P357 Rippling muscle disease: Two cases not associated with myopathy and review of the literature

Abstract

Objective/ background Muscle Rippling can be described as waves of involuntary muscular contractions, occurring spontaneously or induced after mechanical percussion. We present two cases of rippling muscle disorders associated with: (a) myasthenia gravis and (b) with neurogenic disorders. Case 1 Male patient, age 70 presented 7 years ago with dysphagia and mild dysarthria was diagnosed with (AchR +) myasthenia gravis. Neurophysiology confirmed the diagnosis with repetitive stimulation. He responded to pyridostigmine and after 4 years of treatment he developed muscle rippling (lower > upper limbs). CPK levels were mildly elevated.
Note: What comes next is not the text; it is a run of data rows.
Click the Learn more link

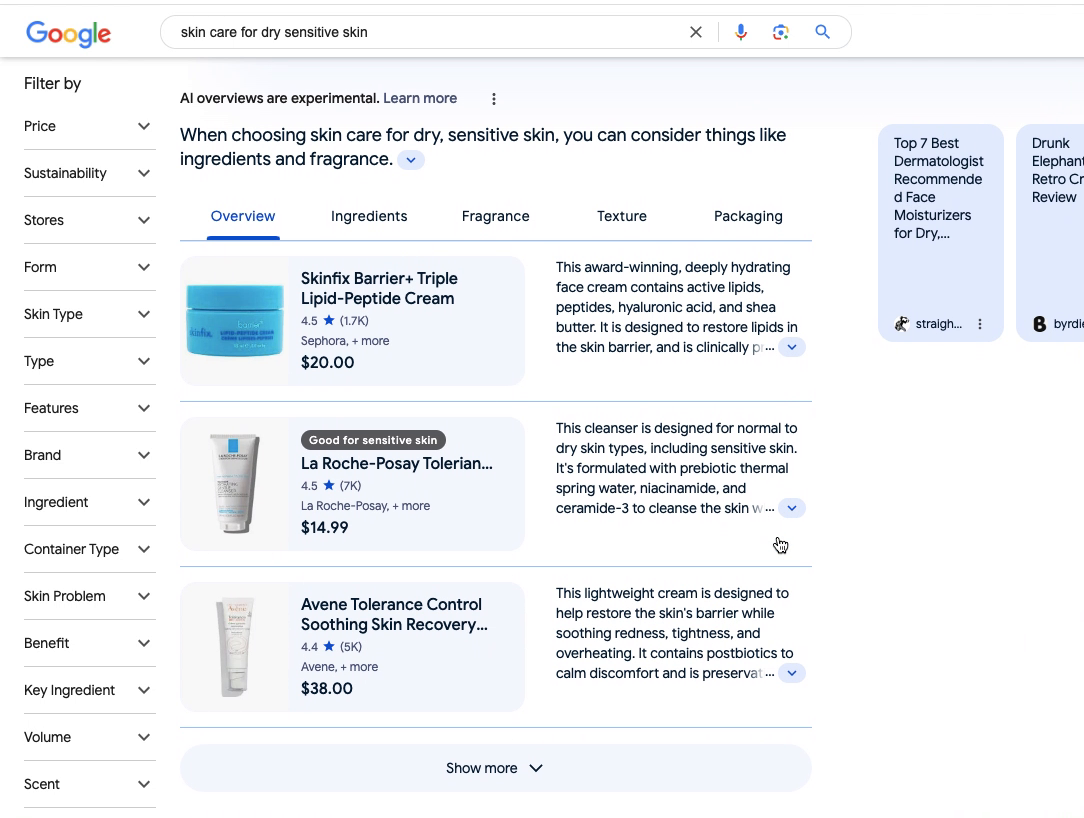point(420,98)
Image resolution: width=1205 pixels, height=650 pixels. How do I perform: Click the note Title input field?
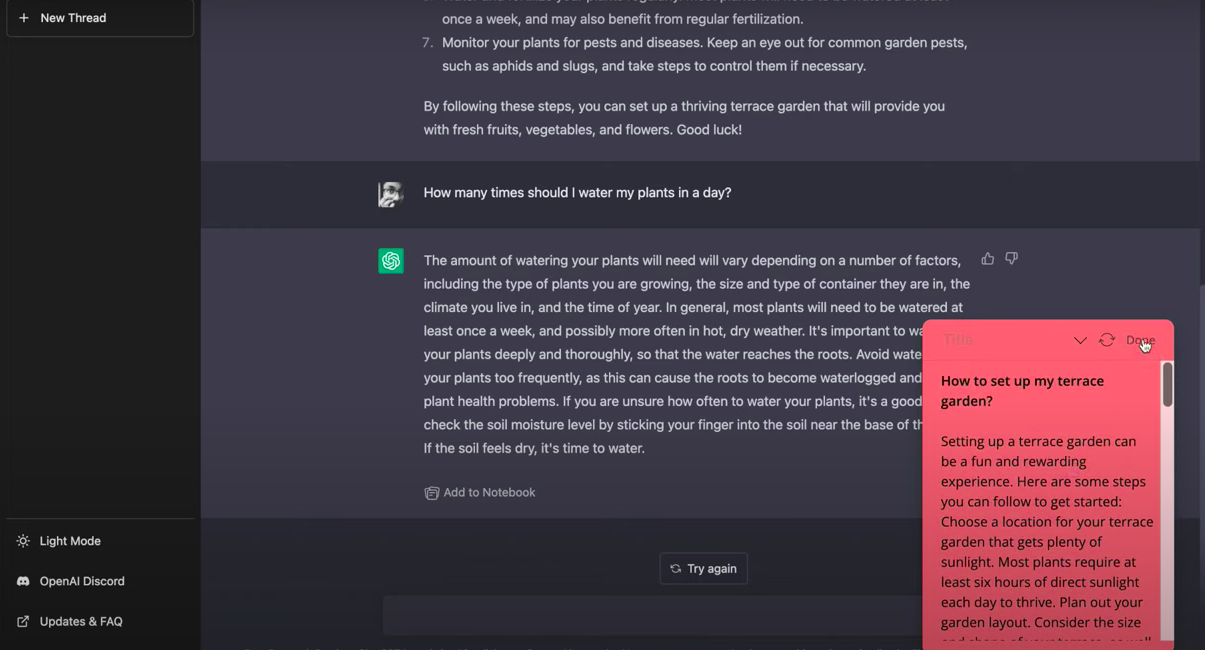(1000, 340)
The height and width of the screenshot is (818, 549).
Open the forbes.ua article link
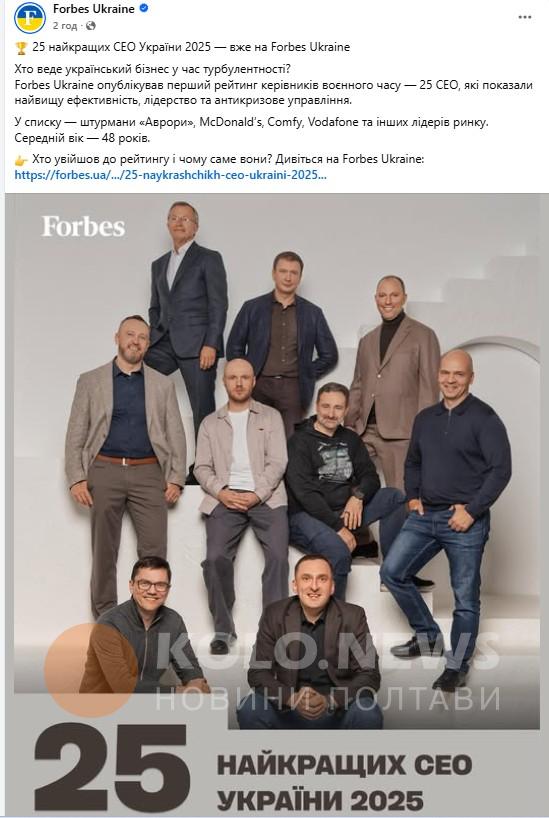171,175

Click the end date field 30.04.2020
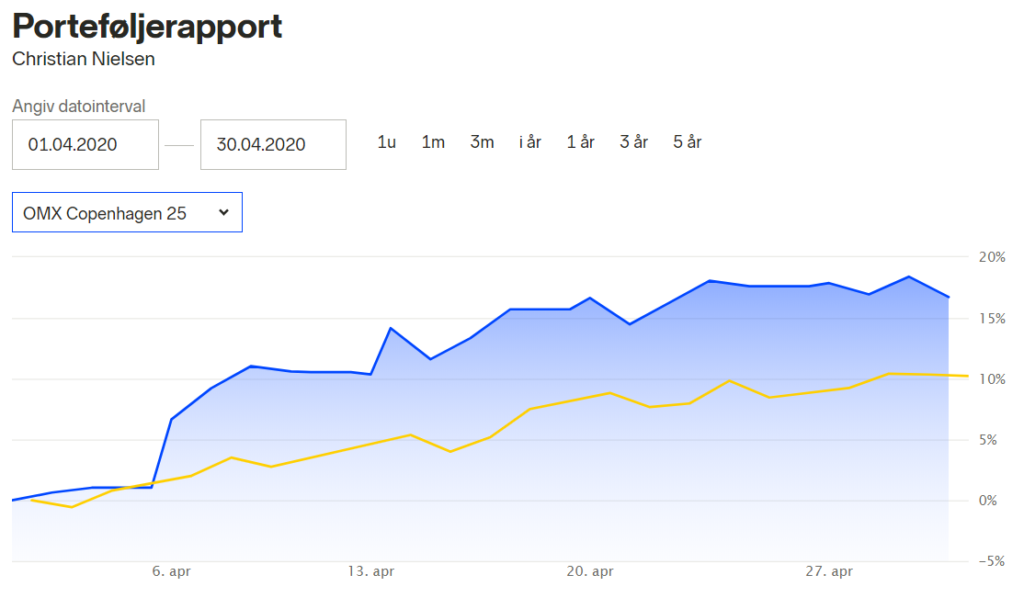tap(273, 145)
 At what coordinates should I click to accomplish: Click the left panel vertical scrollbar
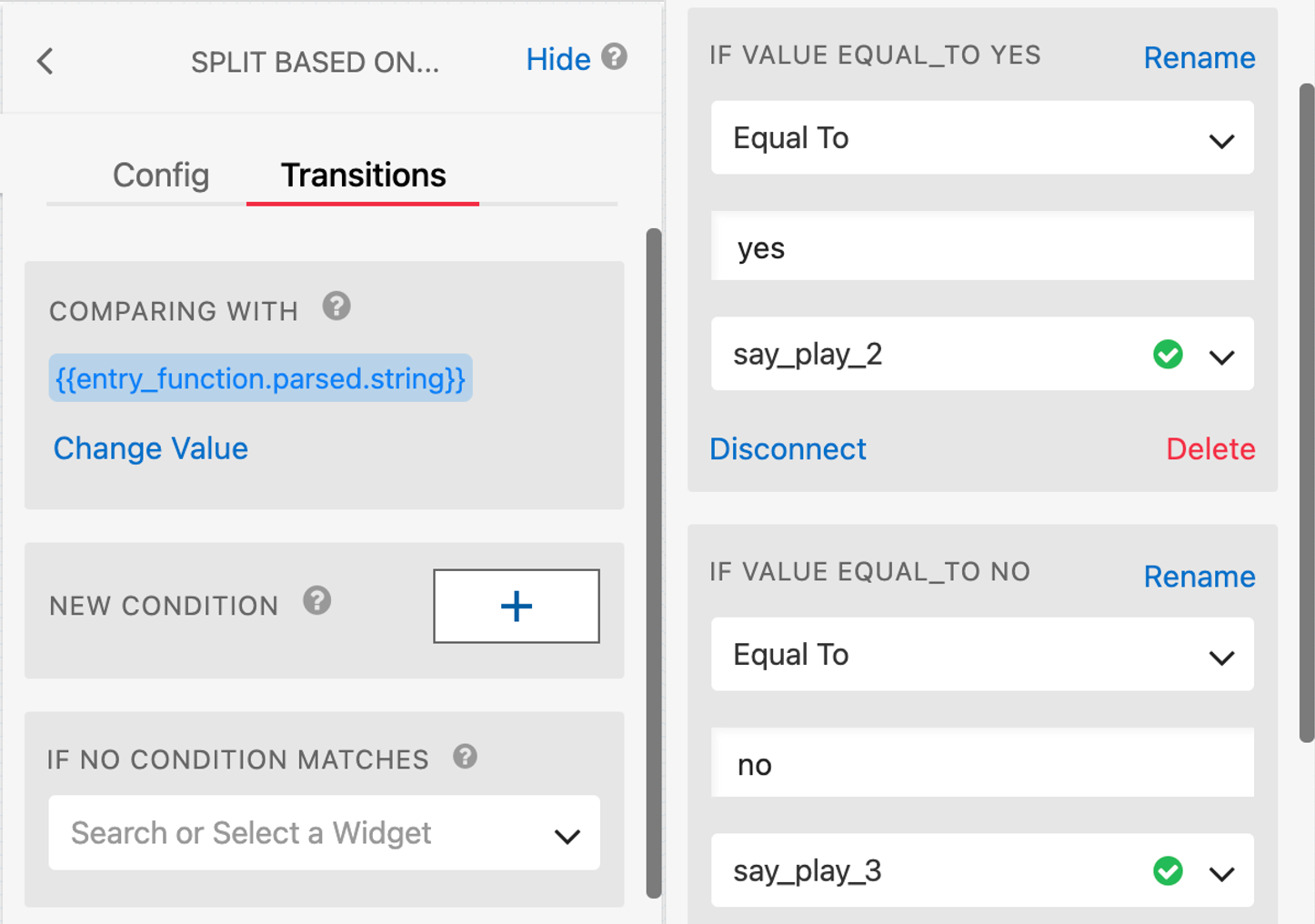[x=653, y=564]
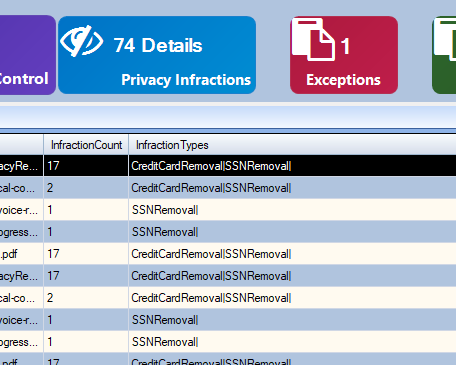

EMG revealed widespread spontaneous activity in the form of continuous fasciculations while recruitment and MUAP’s were normal. Morvan’s syndrome was excluded after negative anti- VGKC testing. The patient responded well to pyridostigmine’s dose decrease with the aid of immunosuppressive azathioprine, manifesting only limited fasciculations after exercise. Case 2 Male patient, age 55, presented with 5-year history of muscle rippling, a mild increase of CPK. Nerve conduction studies revealed a neuropathy, with decreased or absent sensory action potentials and EMG showed widespread spontaneous activity, in the form of fasciculations, with concomitant chronic denervation (MUAP’s of prolonged duration and increased amplitude with decreased recruitment). Genetic testing excluded Kennedy’s disease and the patient was diagnosed as peripheral polyneuropathy. Discussion Rippling of muscle is usually associated to myopathies and most cases are connected to caveolin mutations. However, muscle rippling should only be considered as a sign of muscular hyperexcitability. Abnormalities in calcium homeostasis in the sarcoplasmic reticulum have been proposed as the most probable causes.